■ **BRANO DA LEGGERE**:
= = = =

Il grano con cui era fatto arrivò ad avere un'importanza primaria, e i Romani arrivarono perfino alla promulgazione di leggi che regolavano la corretta distribuzione di questo prodotto, come la cura annonae, la lex Clodia e la lex Sempronia frumentaria. Furono organizzati speciali servizi di approvvigionamento, facendo arrivare il grano via mare da zone lontane, depositandolo in magazzini speciali per la successiva distribuzione alla popolazione sotto forma di grano in chicchi oppure come avvenne in un secondo momento, direttamente in pani già cotti.

Il pesce era un cibo molto diffuso, sia di fiume che di mare, sia quello allevato in grandi vivai (vivaria). I pesci utilizzati nella cucina romana erano di circa 150 specie, si andava da quelli delle tavole dei ricchi (orate, triglie, sogliole, dentici, trote ecc.) a quelli delle tavole dei poveri, più piccoli, di basso prezzo, di solito conservati in salamoia (menae, gerres ecc.). Molto richiesti erano anche aragoste, polpi, datteri, gamberi e ostriche.

= = = =

■ **CONSEGNE**:
[1] Trascrivi dal brano sull'alimentazione romana il passo che va da "Il pesce era" fino a "gamberi e ostriche." compreso.
[2] Secondo il brano sull'alimentazione romana, perché i Romani giunsero a promulgare leggi come la lex Clodia e la lex Sempronia frumentaria? Rispondi in non più di tre frasi.

■ **Voci dei dati archiviati**:
= = = =

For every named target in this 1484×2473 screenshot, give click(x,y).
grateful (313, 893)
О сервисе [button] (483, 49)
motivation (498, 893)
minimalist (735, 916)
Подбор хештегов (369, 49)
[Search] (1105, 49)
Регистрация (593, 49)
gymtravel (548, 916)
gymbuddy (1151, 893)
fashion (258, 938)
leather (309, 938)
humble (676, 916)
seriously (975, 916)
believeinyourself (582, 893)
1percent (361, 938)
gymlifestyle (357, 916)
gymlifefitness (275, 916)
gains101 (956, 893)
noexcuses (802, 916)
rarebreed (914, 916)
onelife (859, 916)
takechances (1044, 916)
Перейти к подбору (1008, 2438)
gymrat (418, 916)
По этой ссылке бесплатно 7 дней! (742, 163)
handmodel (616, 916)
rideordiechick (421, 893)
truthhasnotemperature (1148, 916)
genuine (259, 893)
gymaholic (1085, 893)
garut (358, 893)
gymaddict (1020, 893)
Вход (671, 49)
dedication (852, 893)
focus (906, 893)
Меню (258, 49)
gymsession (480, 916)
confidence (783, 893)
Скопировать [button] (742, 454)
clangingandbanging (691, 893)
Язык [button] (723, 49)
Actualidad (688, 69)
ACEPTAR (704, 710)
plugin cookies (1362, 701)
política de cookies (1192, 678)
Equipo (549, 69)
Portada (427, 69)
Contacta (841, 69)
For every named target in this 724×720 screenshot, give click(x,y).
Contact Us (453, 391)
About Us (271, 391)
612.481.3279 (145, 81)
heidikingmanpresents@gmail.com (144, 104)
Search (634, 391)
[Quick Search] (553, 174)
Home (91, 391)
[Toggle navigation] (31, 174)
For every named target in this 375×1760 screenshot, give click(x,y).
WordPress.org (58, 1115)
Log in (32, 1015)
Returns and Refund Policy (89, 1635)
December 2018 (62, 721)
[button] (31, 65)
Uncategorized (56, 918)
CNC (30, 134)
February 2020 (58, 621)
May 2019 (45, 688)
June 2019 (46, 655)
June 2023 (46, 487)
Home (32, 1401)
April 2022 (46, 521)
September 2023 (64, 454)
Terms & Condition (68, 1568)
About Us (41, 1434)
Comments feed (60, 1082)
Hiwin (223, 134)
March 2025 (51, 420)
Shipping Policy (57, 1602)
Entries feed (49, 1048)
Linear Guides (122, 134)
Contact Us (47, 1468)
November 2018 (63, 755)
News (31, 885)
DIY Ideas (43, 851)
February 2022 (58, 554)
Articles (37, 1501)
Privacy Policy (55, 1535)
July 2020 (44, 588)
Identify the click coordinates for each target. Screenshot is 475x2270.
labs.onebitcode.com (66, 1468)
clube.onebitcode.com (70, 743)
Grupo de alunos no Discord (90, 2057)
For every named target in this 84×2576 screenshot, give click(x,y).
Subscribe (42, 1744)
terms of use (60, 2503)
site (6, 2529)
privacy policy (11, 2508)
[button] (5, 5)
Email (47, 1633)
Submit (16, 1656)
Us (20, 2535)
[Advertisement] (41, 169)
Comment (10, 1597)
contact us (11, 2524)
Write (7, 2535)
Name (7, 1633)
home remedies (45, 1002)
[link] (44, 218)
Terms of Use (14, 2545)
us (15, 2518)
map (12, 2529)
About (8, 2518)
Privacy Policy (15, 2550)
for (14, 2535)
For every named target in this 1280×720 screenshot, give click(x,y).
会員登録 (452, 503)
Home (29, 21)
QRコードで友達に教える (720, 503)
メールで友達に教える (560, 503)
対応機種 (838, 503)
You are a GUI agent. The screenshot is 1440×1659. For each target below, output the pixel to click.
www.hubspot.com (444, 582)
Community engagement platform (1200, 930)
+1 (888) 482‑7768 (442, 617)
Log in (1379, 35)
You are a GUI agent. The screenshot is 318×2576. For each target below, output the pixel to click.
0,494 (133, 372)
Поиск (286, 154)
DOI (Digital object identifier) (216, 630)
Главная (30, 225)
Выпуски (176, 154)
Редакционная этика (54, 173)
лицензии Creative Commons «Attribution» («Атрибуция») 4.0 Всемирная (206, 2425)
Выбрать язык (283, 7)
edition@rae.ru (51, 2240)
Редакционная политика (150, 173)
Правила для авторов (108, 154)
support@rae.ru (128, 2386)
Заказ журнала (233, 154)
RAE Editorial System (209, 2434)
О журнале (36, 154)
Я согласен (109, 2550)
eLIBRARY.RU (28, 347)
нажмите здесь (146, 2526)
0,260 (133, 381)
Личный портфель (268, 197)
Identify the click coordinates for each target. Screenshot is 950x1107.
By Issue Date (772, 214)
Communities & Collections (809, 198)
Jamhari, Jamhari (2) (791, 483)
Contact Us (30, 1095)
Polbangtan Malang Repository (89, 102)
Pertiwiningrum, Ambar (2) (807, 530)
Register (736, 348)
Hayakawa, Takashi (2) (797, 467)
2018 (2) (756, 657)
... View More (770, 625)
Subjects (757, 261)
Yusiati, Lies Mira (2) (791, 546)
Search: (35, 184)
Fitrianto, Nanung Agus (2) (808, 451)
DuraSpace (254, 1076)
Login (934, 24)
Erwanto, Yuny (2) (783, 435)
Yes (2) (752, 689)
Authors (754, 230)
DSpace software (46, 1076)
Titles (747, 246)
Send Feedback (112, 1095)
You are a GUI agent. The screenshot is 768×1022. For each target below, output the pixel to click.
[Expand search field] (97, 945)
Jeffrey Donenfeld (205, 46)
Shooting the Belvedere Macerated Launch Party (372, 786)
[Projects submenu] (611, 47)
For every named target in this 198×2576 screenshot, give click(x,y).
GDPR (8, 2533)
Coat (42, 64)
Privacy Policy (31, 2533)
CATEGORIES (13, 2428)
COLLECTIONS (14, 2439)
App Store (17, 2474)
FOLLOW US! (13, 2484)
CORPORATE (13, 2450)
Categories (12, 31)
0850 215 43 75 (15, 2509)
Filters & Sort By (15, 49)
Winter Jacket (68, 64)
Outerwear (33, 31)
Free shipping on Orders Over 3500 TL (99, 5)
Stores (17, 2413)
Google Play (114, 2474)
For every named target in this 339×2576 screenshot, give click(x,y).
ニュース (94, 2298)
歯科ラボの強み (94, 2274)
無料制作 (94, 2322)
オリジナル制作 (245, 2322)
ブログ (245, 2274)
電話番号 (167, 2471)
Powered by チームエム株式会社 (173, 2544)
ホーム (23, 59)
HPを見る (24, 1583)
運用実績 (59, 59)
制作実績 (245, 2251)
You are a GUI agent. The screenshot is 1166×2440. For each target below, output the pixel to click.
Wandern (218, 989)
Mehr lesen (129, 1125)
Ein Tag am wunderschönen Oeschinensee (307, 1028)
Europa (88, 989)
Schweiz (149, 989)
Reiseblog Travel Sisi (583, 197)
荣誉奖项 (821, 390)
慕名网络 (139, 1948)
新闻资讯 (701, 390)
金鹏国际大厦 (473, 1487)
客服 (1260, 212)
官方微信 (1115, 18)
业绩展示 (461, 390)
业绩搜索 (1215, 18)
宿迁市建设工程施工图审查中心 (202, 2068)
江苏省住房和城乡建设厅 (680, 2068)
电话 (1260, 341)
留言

= = = =

■ **RISPOSTE**:
[1]
Il pesce era un cibo molto diffuso, sia di fiume che di mare, sia quello allevato in grandi vivai (vivaria). I pesci utilizzati nella cucina romana erano di circa 150 specie, si andava da quelli delle tavole dei ricchi (orate, triglie, sogliole, dentici, trote ecc.) a quelli delle tavole dei poveri, più piccoli, di basso prezzo, di solito conservati in salamoia (menae, gerres ecc.). Molto richiesti erano anche aragoste, polpi, datteri, gamberi e ostriche.

[2] Il grano era arrivato ad avere un'importanza primaria. Per questo i Romani promulgarono leggi, come la cura annonae, la lex Clodia e la lex Sempronia frumentaria, che ne regolavano la corretta distribuzione.